Celebuzz
- Website type: Celebrity News
- Available in: English
- Owner: Consumed Media
- Editor: Kelly Lynch
- Website: celebuzz.com
- Commercial: Yes
- Launched: June 3, 2008

= Celebuzz =

Entertainment website

Celebuzz is an entertainment website launched in June 2008 that features breaking TV, movie, and entertainment news. Headquartered in Hollywood, CA, Celebuzz is known for featuring exclusive blogs written by A-list celebrities, particularly members of the Kardashian family (Kim, Khloe, Kourtney, Kendall, and Kylie). Other notable bloggers include Whitney Port, Nick Cannon and Holly Madison.
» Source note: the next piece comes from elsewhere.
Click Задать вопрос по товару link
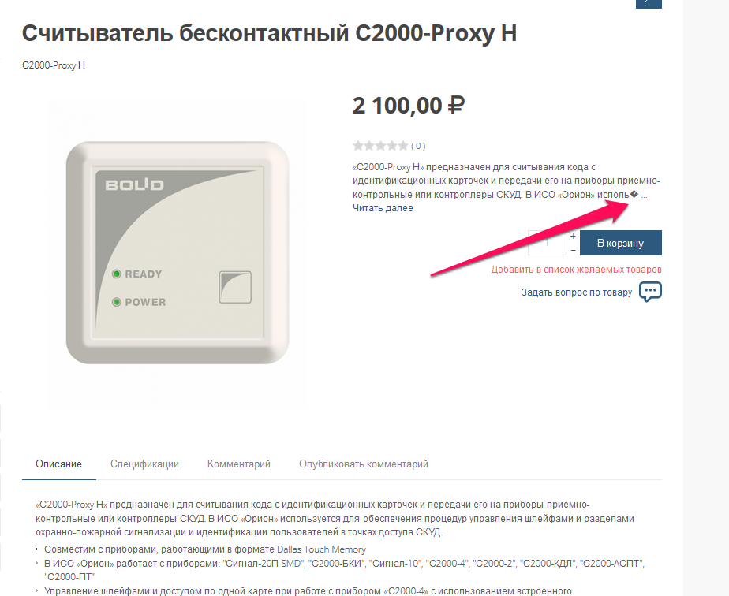This screenshot has width=729, height=596. [577, 292]
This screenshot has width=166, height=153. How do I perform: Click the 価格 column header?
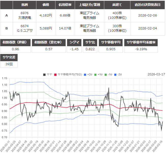pos(46,5)
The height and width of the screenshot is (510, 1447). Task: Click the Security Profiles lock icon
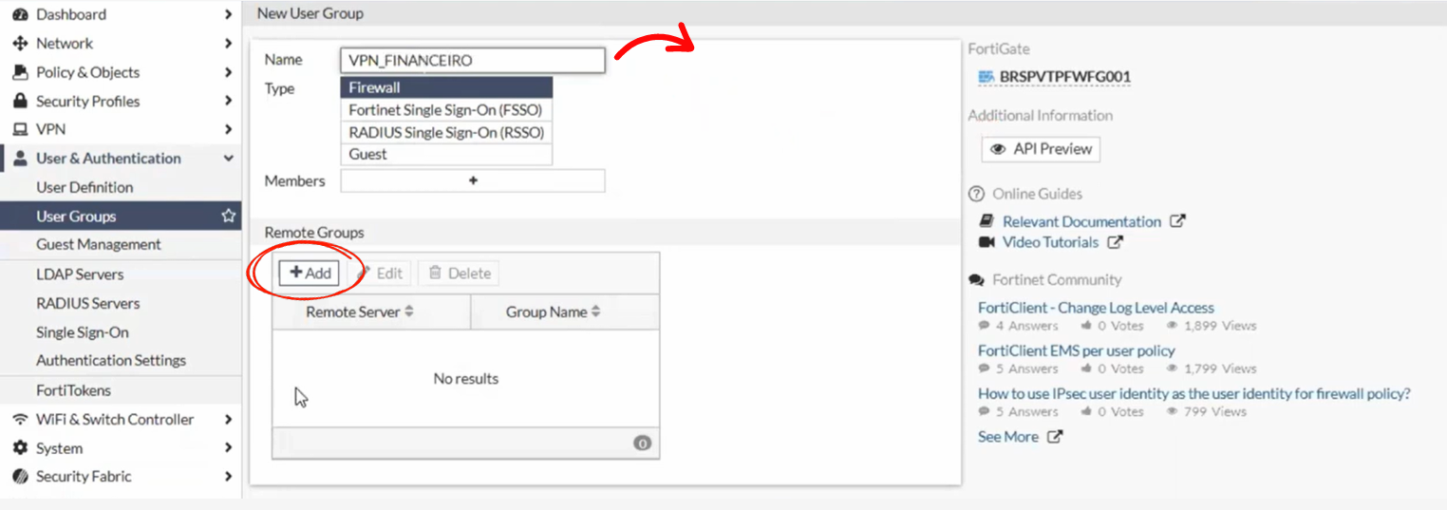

Launched in June 2008, Celebuzz was the flagship property of Buzz Media (formerly known as Buzznet). Celebuzz's content is produced entirely by an in-house editorial team in Los Angeles and New York City led by Editor-in-Chief Dylan Howard, who joined the site in March 2012 after previously serving as Senior Executive Editor at Radar Online.

In Fall 2012, Buzz Media and Celebuzz unveiled a studio at the Buzz Media headquarters in Hollywood. Buzz Media was later renamed SpinMedia.

Kelly Lynch became Editor-in-Chief of Celebuzz in April 2013.

In 2016, SpinMedia closed. Celebuzz, The Frisky, and The Superficial were sold to CPX Interactive.